As an example, we've spent the past few days on our eng team refining our spreadsheet functions for date/time handling, and it's like the 5th time we've iterated on this (after supporting everything Excel / Google Sheets do).

Funny part is, I'm sure we'll iterate on it even more -- it's hard to get this topic both right & make it easy to use / approachable.

Btw, does anyone have good reading materials on this topic? (date/time/locale handling)

[1] I'm biased as a founder at https://mintdata.com, but thankfully our engineers set me straight on the subtleties :D

3 comments

>Btw, does anyone have good reading materials on this topic?

I had a slide deck somewhere from when I was at a broker trader and leap seconds mattered (they (can) happen around 10am in East Asian markets on Jun 30).

The moral of the story is: time measurements are fractally wrong, it doesn't matter what format/time system you pick, there will be a use case that breaks it badly. Local time + timezone, epoch, UTC, ATI, doesn't matter it will break somehow.

Your MintData software looks great. I would love a reasonably MS Access type app like this priced at a level I could recommend to or use on behalf of family members.

I hopefully and naively clicked pricing ;)

Some honest feedback would be to rename Personal. Personal account usually mean individuels, but no home user or hobbyist is going to pay $95/month unless they are making money from it.

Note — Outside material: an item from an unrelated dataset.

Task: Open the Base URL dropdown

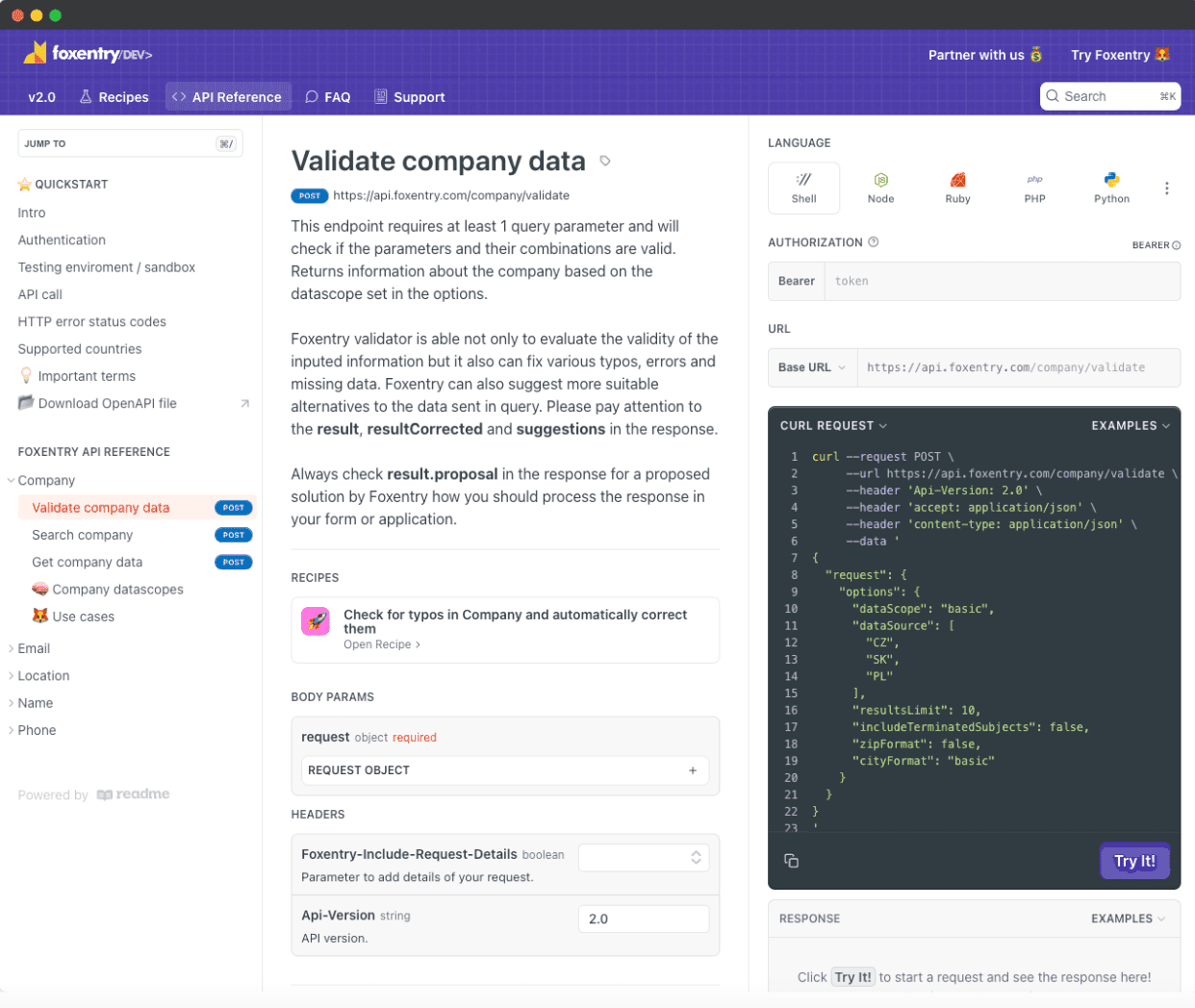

Any developer who thinks dates, times, UTC offsets and locales/cultures is "easy" is grossly incompetent (unless, of course, they've never worked with human-facing software before, in which case their naiveté can be forgiven).
“Human facing”? Any software worth it’s salt needs to deal with this stuff. Unless it’s a toy program. I quite enjoy Timezone stuff, perversely. Might be Stockholm?
If you're writing firmware for an embedded device without a clock then you'll never have to deal with this. If your software only ever has to interact with other software then you wouldn't ever use time zones unless you really have to. Only humans demand time zones.
I think you underestimate newbie developers. The nightmare that is dates and times is something that you learn from experience, not at university.
Yes, I should say "experienced developer".